HPB
Haleh Amirian, MD, MS
Post-Doc
University of Miami School of Medicine - Miami, FL, Florida, United States
Haleh Amirian, MD, MS
Post-Doc
University of Miami School of Medicine - Miami, FL, Florida, United States
Anna Bianchi, PhD
Computational and Cancer Biology Scientist
University of Miami School of Medicine - Miami, FL
Miami, Florida, United States
Karthik Rajkumar, PhD
Post-Doc
University of Miami, United States
Andrew Adam, MS
PhD Candidate
University of Miami School of Medicine - Miami, FL, United States
Iago De Castro Silva, MD
Surgery Resident
University of South Florida, United States
Ifeanyichukwu Ogobuiro, MD, MHS
T32 Surgical Oncology Research Fellow/Radiation Oncology Resident
University of Miami Miller School of Medicine, Sylvester Comprehensive Cancer Center
MIAMI, Florida, United States
Samara Singh, BS
PhD Candidate
University of Miami School of Medicine - Miami, FL, United States
Siddharth Mehra, Ph.D.
Postdoc
UM, United States
Erin M. Dickey, MD, MBS
Post Doctoral Fellow
Department of Surgery, University of Miami Miller School of Medicine, United States
Nagaraj Nagathihalli, PhD
Research Associate Professor
University of Miami School of Medicine - Miami, FL, United States
Nipun B. Merchant, MD
Surgical Oncologist
Department of Surgery, University of Miami, United States
Jashodeep Datta, MD (he/him/his)
Assistant Professor of Surgery
Department of Surgery, University of Miami Sylvester Comprehensive Cancer Center
Pinecrest, Florida, United States
We have recently described the novel role of neutrophil-derived tumor necrosis factor (TNF) in amplifying stromal inflammation and immune tolerance in the pancreatic ductal adenocarcinoma (PDAC) tumor microenvironment (TME). In particular, neutrophil-TNF promotes inflammatory polarization of cancer-associated fibroblasts (iCAF) via transmembraneTNF-TNFR2 interactions. Since iCAF polarization is a central regulator of chemoresistance in PDAC, we asked if targeting TNFR2 signaling might improve chemosensitivity in PDAC.

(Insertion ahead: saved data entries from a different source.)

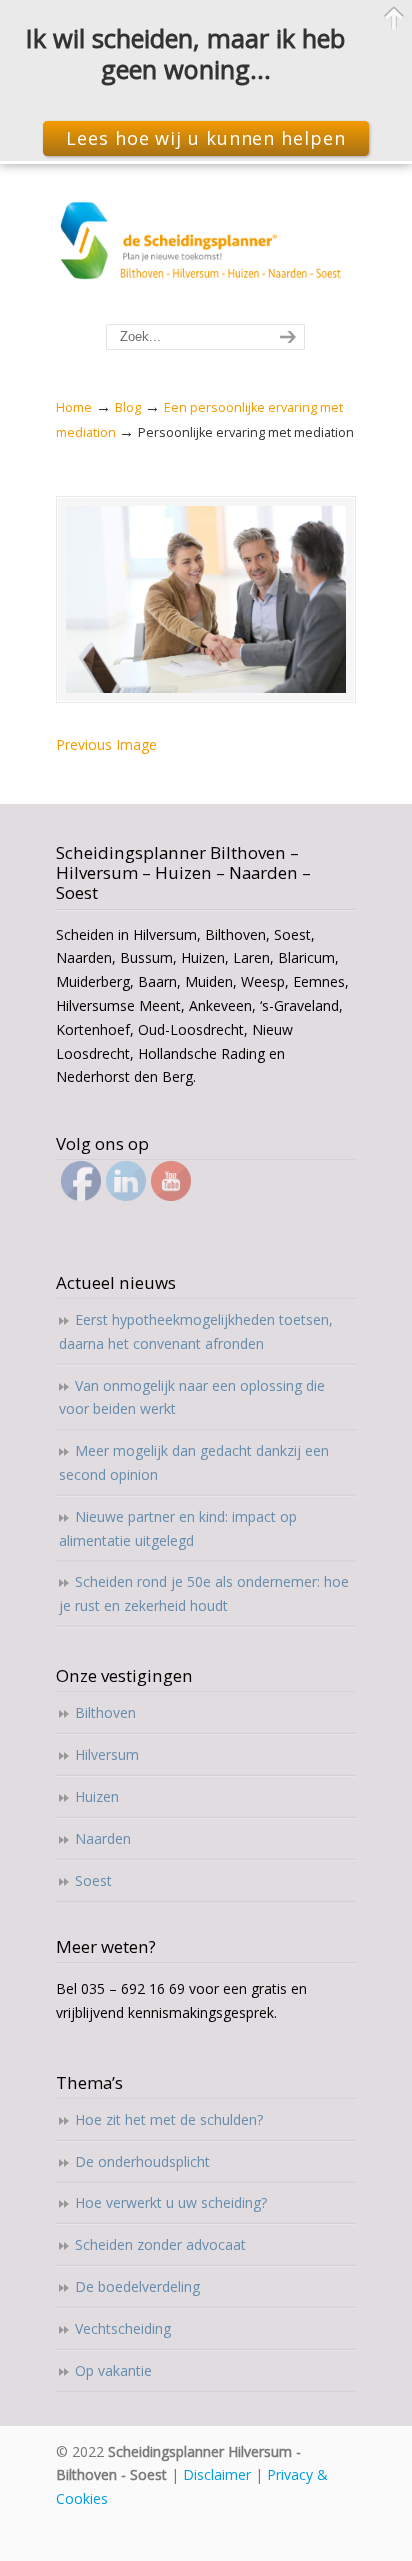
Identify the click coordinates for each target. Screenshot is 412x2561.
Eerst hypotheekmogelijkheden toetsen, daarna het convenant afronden (196, 1331)
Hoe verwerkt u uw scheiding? (171, 2202)
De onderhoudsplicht (142, 2161)
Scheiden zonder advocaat (160, 2244)
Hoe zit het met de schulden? (169, 2119)
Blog (128, 407)
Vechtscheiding (123, 2328)
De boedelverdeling (137, 2286)
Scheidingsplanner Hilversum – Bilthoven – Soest (206, 245)
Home (74, 407)
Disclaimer (217, 2474)
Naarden (103, 1838)
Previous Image (106, 744)
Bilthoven (105, 1712)
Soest (93, 1880)
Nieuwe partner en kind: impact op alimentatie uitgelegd (178, 1528)
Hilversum (107, 1754)
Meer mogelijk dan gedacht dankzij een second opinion (194, 1462)
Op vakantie (113, 2370)
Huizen (97, 1796)
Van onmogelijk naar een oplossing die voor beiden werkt (192, 1397)
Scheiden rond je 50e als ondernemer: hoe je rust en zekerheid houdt (204, 1593)
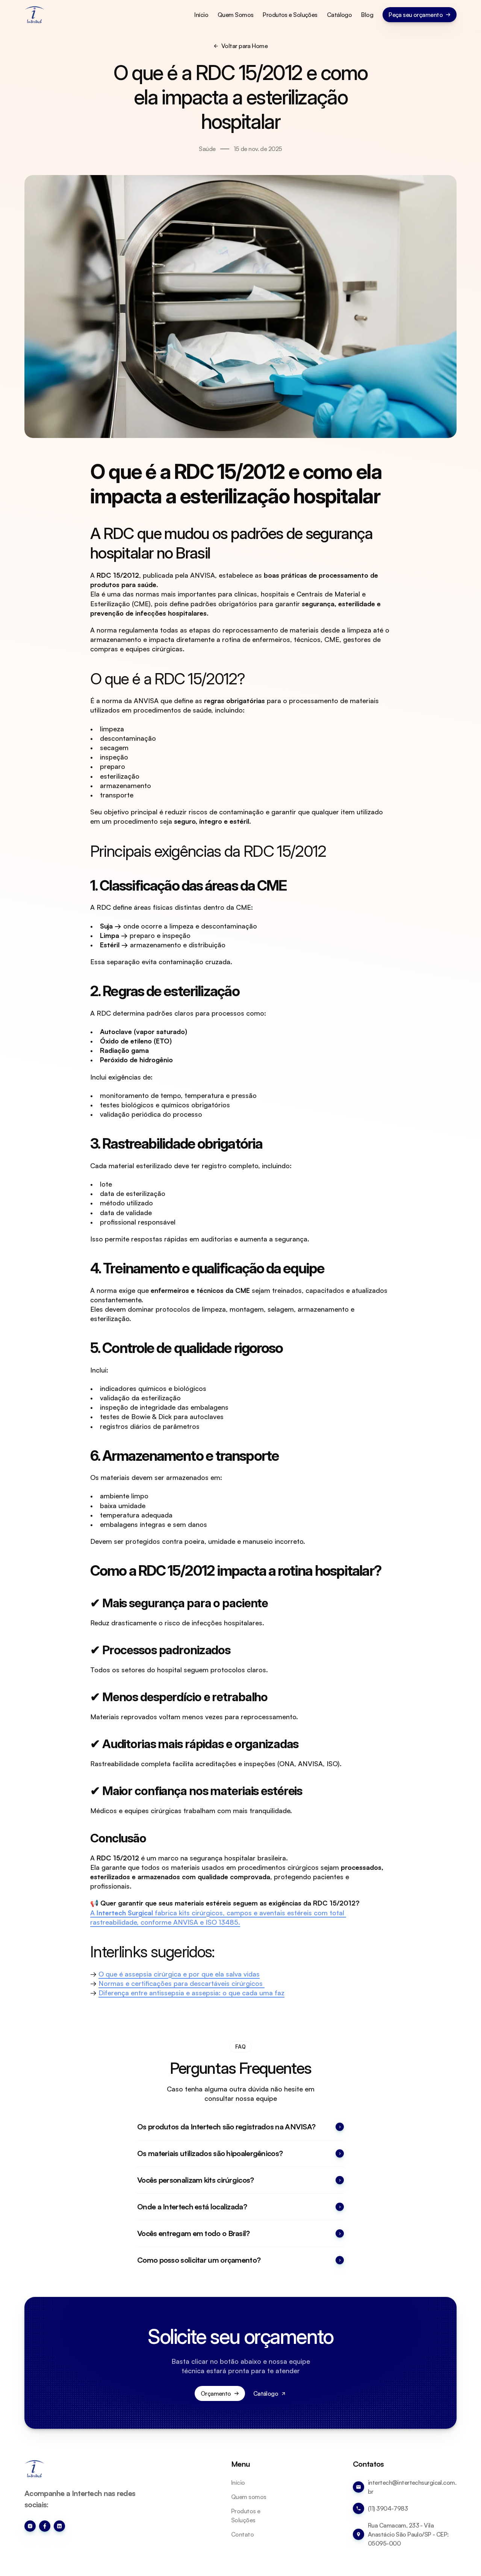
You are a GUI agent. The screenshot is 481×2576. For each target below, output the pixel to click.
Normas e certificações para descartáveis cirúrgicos (181, 1983)
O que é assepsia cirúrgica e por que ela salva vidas (179, 1974)
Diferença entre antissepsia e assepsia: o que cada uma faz (191, 1993)
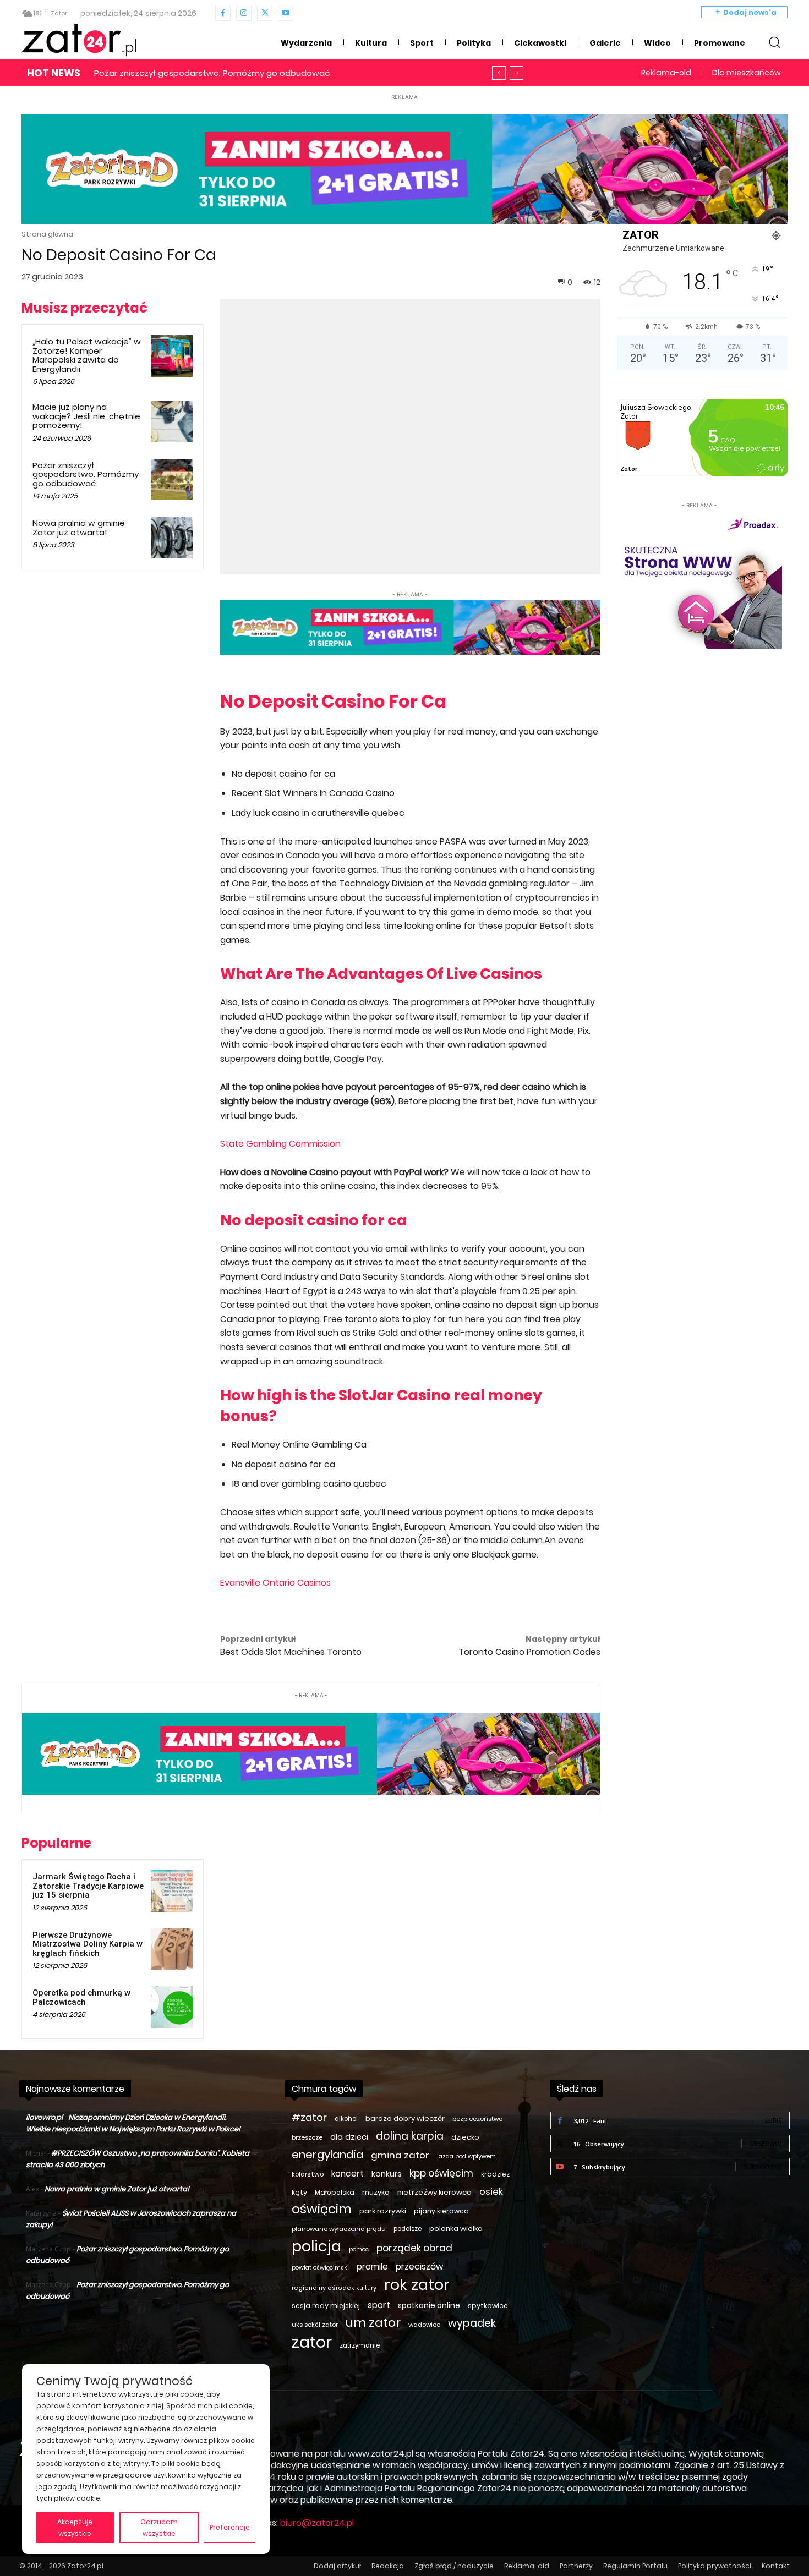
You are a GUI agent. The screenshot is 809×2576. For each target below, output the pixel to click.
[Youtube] (285, 13)
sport (379, 2305)
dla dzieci (349, 2136)
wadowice (424, 2324)
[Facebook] (223, 13)
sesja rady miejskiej (326, 2305)
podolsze (407, 2228)
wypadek (472, 2323)
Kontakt (776, 2565)
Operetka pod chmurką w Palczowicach (81, 1997)
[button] (774, 42)
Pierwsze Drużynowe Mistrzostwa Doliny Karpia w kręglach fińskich (87, 1944)
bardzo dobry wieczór (405, 2118)
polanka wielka (456, 2228)
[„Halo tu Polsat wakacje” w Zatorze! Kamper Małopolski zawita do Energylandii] (172, 356)
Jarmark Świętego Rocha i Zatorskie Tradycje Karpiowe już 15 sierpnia (88, 1886)
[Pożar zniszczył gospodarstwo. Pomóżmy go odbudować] (172, 480)
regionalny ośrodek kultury (334, 2288)
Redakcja (387, 2565)
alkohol (346, 2118)
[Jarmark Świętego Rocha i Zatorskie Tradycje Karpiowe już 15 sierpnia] (172, 1891)
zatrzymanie (360, 2345)
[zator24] (78, 40)
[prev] (499, 73)
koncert (347, 2173)
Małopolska (334, 2192)
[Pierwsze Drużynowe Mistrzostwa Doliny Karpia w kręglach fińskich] (172, 1949)
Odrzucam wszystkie (159, 2527)
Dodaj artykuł (337, 2565)
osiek (491, 2191)
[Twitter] (264, 13)
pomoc (359, 2249)
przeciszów (419, 2266)
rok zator (417, 2284)
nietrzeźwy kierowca (434, 2192)
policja (316, 2246)
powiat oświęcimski (320, 2267)
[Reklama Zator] (699, 580)
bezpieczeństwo (477, 2118)
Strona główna (47, 234)
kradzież (495, 2174)
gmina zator (400, 2155)
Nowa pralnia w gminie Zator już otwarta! (179, 73)
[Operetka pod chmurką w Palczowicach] (172, 2007)
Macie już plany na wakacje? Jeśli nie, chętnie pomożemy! (86, 416)
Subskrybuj (762, 2166)
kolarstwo (308, 2174)
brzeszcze (307, 2137)
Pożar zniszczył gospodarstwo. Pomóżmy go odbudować (85, 474)
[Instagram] (244, 13)
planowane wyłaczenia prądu (339, 2228)
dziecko (465, 2137)
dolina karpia (410, 2136)
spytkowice (488, 2305)
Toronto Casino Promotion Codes (529, 1652)
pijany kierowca (441, 2211)
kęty (299, 2192)
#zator (309, 2117)
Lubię (773, 2120)
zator (312, 2342)
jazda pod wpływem (466, 2156)
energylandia (327, 2155)
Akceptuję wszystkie (74, 2527)
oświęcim (322, 2209)
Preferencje (230, 2527)
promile (372, 2266)
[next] (516, 73)
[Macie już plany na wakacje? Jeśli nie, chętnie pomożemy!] (172, 421)
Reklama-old (526, 2565)
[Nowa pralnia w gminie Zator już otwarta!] (172, 537)
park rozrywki (382, 2211)
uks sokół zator (315, 2324)
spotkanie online (429, 2305)
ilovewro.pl (44, 2117)
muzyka (376, 2192)
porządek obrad (414, 2248)
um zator (373, 2322)
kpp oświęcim (441, 2173)
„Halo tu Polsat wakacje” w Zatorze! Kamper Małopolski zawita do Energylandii (86, 355)
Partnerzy (576, 2565)
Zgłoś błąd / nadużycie (454, 2565)
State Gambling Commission (280, 1143)
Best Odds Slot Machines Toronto (291, 1652)
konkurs (386, 2173)
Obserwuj (765, 2143)
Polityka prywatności (714, 2565)
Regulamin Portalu (635, 2565)
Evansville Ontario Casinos (275, 1582)
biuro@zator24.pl (317, 2523)
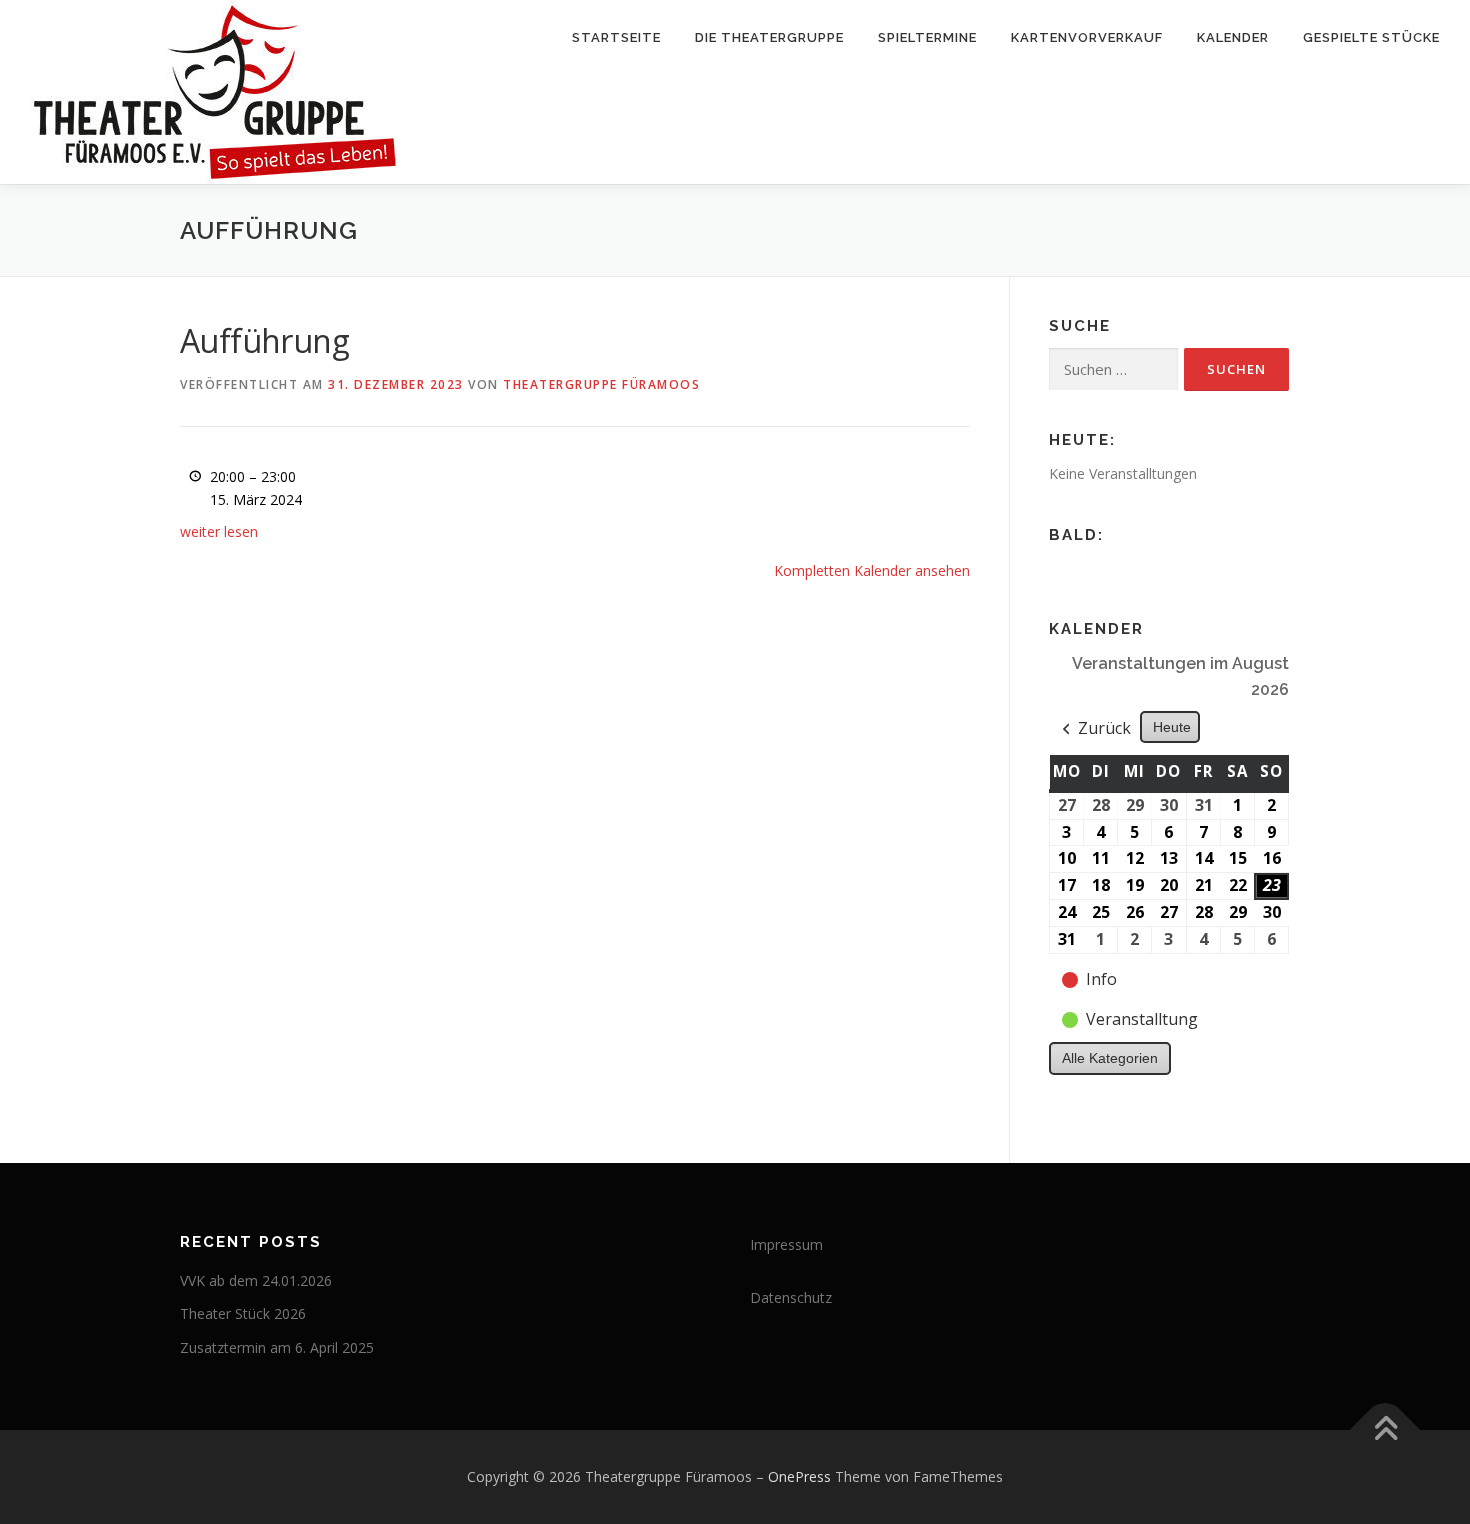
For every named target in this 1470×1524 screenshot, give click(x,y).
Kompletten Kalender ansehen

Methods: Data from the COMPASS trial comprising advanced PDAC patients with molecularly annotated objective response data to chemotherapy, as well as TCGA were queried. The effect of TNFR2 inhibition on iCAF polarization was examined using dual-reporter CAF system (IL-6=iCAF; α-SMA=myCAF). Preclinical modeling investigated the role of pharmacologic inhibition (using etanercept, TNFR2-Fc antibody) or genetic silencing (TNFR2KO) of TNFR2 on stromal organization. Survival experiments were performed using etanercept with/without gemcitabine+paclitaxel chemotherapy in orthotopic models.
Results: In COMPASS trial (n=149), enrichment of multiple TNFR2 signaling pathways was associated with disease progression on chemotherapy (P-adj< 0.05). In TCGA (n=178), overexpression of TNFR2 pathway transcripts was associated with worse overall survival (P=0.005) in PDAC patients. While TNFR2 is constitutively expressed in immune cells, cell-cell contact with neutrophils induces CAF-TNFR2 expression in vitro. Moreover, TNFR2 inhibition rescued the strong inflammatory polarization (IL-6hiα-SMAlo) of dual-reporter CAFs following neutrophil-CAF co-cultures in vitro. In orthotopic models, both pharmacologic TNFR2 blockade via etanercept, and systemic TNFR2 silencing in transgenic TNFR2KO mice, reduced stromal-tumor ratio via H&E, stromal fibrosis via Trichrome Blue, and myofibril organization using Sirius Red staining in tumor sections compared to respective controls. Intratumoral CD8+ T-cells from etanercept-treated mice demonstrated increased IFN-γ+ expression compared with vehicle-treated mice. Finally, treatment of mice with etanercept combined with Gem-Pac chemotherapy nearly doubled median survival (44d vs 25d vs 25d, P< 0.001; Fig) compared with either chemotherapy alone, etanercept monotherapy, or vehicle arms.
Conclusions:
TNFR2 signaling is a central regulator of chemoresistance in PDAC. Strategies to disrupt TNFR2 signaling may disrupt stromal inflammation, unleash antitumor immunity, and improve chemosensitivity in PDAC patients.